Gli occhi gli si riempirono di lacrime di fronte a quello spettacolo inatteso e benedetto, così la figura nera che comparve improvvisa in mezzo a quel groviglio acquoso lo fece urlare per lo spavento e per la rabbia: «Maledetti!» gridò imbracciando il fucile e puntandolo verso la figura nera che ora non si muoveva più: immobile, come stanno immobili gli animali gli istanti che bastano per fiutare il pericolo, per avvertire la morte. Sparò una, due, tre volte. Bestemmiò una, due, tre volte. «Maledetti!»

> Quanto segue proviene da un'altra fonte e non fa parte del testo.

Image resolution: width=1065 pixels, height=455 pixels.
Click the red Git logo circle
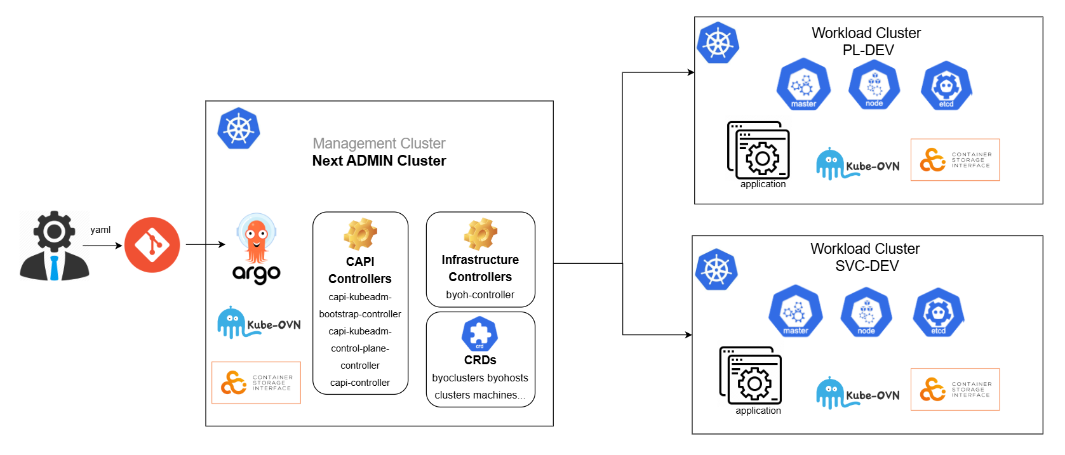(152, 245)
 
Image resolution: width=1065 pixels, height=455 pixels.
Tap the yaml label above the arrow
(100, 230)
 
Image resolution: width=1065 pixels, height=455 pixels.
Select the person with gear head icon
(54, 246)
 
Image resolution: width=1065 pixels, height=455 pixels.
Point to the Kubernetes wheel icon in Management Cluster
(239, 129)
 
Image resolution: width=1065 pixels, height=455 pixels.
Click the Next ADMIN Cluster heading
(379, 161)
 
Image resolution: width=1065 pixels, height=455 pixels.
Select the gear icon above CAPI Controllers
(360, 234)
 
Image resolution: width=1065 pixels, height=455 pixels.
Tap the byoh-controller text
(480, 295)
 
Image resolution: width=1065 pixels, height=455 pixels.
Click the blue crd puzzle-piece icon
(479, 334)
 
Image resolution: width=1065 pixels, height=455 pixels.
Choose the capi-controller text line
(360, 383)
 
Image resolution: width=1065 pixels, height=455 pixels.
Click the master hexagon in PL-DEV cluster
(803, 84)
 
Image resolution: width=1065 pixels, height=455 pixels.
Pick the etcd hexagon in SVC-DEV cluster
(938, 312)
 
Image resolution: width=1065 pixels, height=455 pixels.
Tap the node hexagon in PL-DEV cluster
(874, 84)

L’eco degli spari si dissolse, e un silenzio buio calò sulla vigna. Anche le lucciole erano scomparse. Tosco Fabbri scoprì di aver smesso di lacrimare, ma qualcosa non andava. Lo sentiva lì, pesargli sul petto. Non lo lasciava respirare. Cercò di calmarsi, inspirando più a fondo che poteva. L’unico effetto fu quello di tossire con una violenza tale che fu costretto a piegarsi in due e infine a chinarsi sulle ginocchia. Ogni respiro era una battaglia. Un dolore acuto e spaventoso si irradiava dal torace verso le costole, le braccia, le gambe. Il fucile gli cadde di mano. L’uomo si portò le mani alla gola, poi sul petto, poi sul volto. «Dio» mormorò. Altro che accordo. Era stato fregato. Si ritrovò sdraiato a terra. Sopra di lui il cielo era enorme, più enorme di come lo ricordava. E c’erano le stelle. Tante stelle. Ma c’era altro, e lui se ne accorse. Giusto in tempo per essere sicuro che da lì a qualche minuto sarebbe sprofondato per sempre all’inferno. Le lucciole erano tornate a lampeggiare a mezz’aria, lente, caparbie, ed erano decine, centinaia, migliaia. Erano innumerevoli. Innumerevolmente più di prima. Tosco Fabbri allungò una mano per accarezzarle per un’ultima volta.
E la vide.
Nella luce morbida delle stelle e delle lucciole Teresa era a terra e non aveva più la faccia. La riconobbe subito. Dalla vestaglia, gli scarponcini, dal rosario che stringeva in mano. Il rosario che lo aveva pregato di portare con sé quella sera perché, gli aveva detto, qualcosa incombe e mi fa paura. Il rosario che lui non aveva preso, forse per dimenticanza, forse per scelta. Il rosario che era uscita per dargli per quella penultima notte di guardia alle sue vigne, al suo vino, al suo raccolto, perché aveva paura per lui. Le luci divennero più fioche. Sempre più fioche. Tosco Fabbri non capì se le lucciole se ne fossero andate o se i suoi occhi non fossero più in grado di vederle.
Poi anche le stelle, piano, si spensero.